In human studies that have progressed beyond Phase I, α-emitters have yielded significant survival results in adult leukemia, glioblastoma multiforme, and hormone-refractory metastatic prostate cancer, all cancers for which there are few or no treatment options. The inclusion of αRPTs in the drug development pipeline of large pharmaceutical companies such as Bayer, Genentech Roche, and Johnson & Johnson also suggests that prior obstacles regarding availability and radiochemistry have been overcome and that this approach is poised for widespread clinical use.

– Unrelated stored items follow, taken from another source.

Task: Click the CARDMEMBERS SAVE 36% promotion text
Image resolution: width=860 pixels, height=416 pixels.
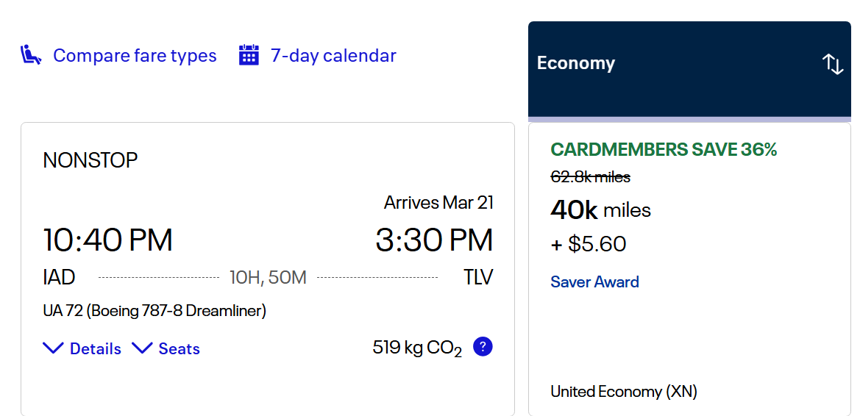Action: (x=664, y=150)
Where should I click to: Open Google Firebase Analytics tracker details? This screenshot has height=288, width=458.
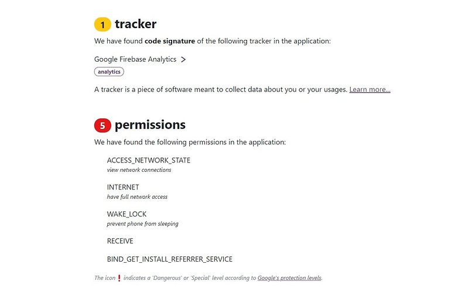(x=135, y=59)
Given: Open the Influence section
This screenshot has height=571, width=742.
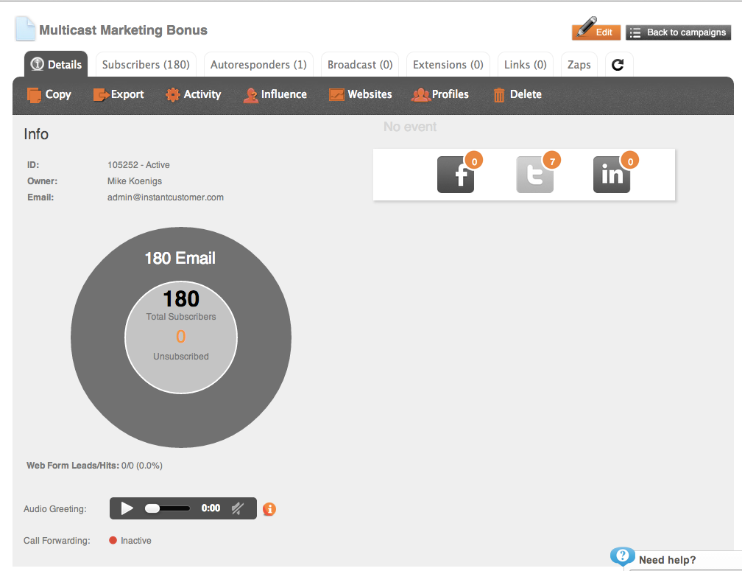Looking at the screenshot, I should click(275, 95).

Dosimetry is the key to understanding the toxicity and efficacy profiles of α-RPTs. Accurate knowledge of the distribution of the parent and daughter radionuclides is essential for accurate dosimetry. For conventional radiopharmaceuticals, SPECT or PET imaging provides a means to measure the biodistribution of radionuclides in vivo. However, there are challenges in doing this for alpha emitters. The energy spectrum of typical alpha emitters is very complicated, often being limited to characteristic x-rays or high energy photons. In addition, the presence of daughters with their own emissions makes the energy spectrum very complicated. Since some daughters are long-lived on the scale of physiological processes, it is desirable to obtain the distribution of both parent and daughter radionuclides. We hope the upcoming Alpha-SPECT system would provide a unique spectral imaging capability of imaging both the primary alpha-emitter, such as Ac-225 and Ra-223 and their daughters, and therefore allow for in vivo assessment of the delivery of α-RPTs in cancer patients.
This project will be carried out by a large interdisciplinary research team led by Meng and Dr. George Sgouros from Johns Hopkins University School of Medicine.